CW re-enacting is a world unto itself. Tony Horwitz has written a fine account of the phenomenon in his book, Confederates in the Attic: Dispatches from the Unfinished Civil War. The appeal of CW re-enacting is such that many more men who are drawn to it want to be Confederates than Federals. Often, some "Rebels" at these events are asked to act as "Yankees" just to even up the sides and make the re-enactment possible.
When my parents visited us here some years ago, I thought they might enjoy a tour of the restored buildings and grounds of Goodwood Plantation. But as we walked through them, my father, an "unreconstructed" Alabama man, surprised me saying, more to himself than to my mother and me, "They should bring in bulldozers, and knock all this down".
It opened my eyes about him. He was dead set against "race-mixing", but he had no nostalgia for the old, "Gone With The Wind", manorial South. I was reminded of the foot soldier's gripe that the Civil War, for Southerners, was "a rich man's war and a poor man's fight".
My great-great-grandfather Enoch Castleberry and his brothers were yeoman farmers in the hills of Coosa County when the war broke out.
Lacey, (above), served at Vicksburg, Chattanooga and Dalton.
Joseph was killed at Chickamauga.
Jeremiah, ("Jerry"), fought on through the siege of Petersburg to the surrender at Appomattox, and left for Texas after the war, as many Southerners did.
Enoch, a blacksmith and a trooper in Wheeler's cavalry division, survived and, generations later, begot me.

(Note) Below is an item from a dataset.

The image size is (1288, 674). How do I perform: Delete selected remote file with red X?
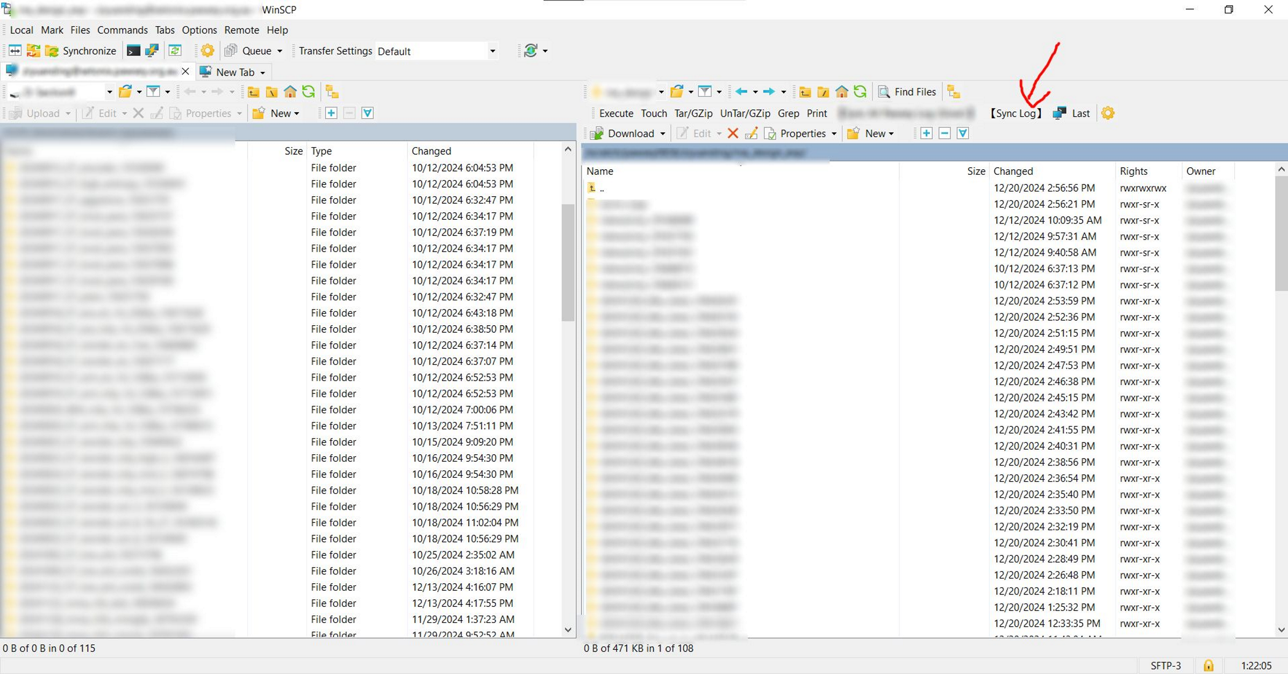click(733, 133)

Here is Enoch and his wife, Martha:
I picture Great-Great-Granddaddy Enoch scratching his head at these CW re-enactments. "What do ye want to re-enact that dern war fer?", I hear him asking sternly, and expecting a serious answer.

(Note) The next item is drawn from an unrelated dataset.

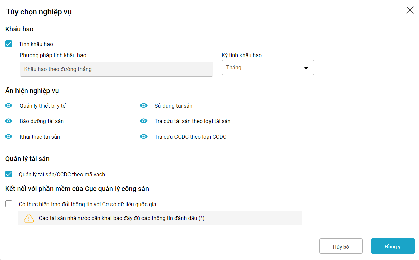The width and height of the screenshot is (419, 260).
Task: Click the yellow warning triangle icon
Action: coord(29,218)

Horwitz gives a clue as to why. He is Jewish, and his family did not emigrate to the United States until long after the war. His interest was sparked when his grandfather gave him a well-thumbed history of the war. His grandfather had felt a need, in his effort to assimilate and become a true American, to understand the national childhood trauma that is the Civil War, to make the collective memory of it his own.
For my part, by the time Ken Burns's wonderful documentary about the war came along in 1990, "the most watched program ever to air on PBS", I had mixed feelings about revisiting the subject again, as much as I enjoyed seeing Shelby Foote. Would we ever be able to just give it a rest?
Clearly, the answer is no. It's not my own private memory, of course, nor even the legacy only of those, North and South, white and black, whose families paid the terrible price. Generation after generation of Americans will continue to discover the Civil War, imagine it for themselves, and make their own sense out of it.
When I was a boy, I used sometimes to see front vanity plates on cars featuring a hard-bitten, gnomish Confederate trooper holding a flag and a saber, with the words, "Hell No, I Ain't Fergittin!". I also recall the saying, "Save your Confederate money boys, the South will rise again." Looking back, it is plain to see that the South did rise again, both culturally and politically, in sometimes contradictory ways.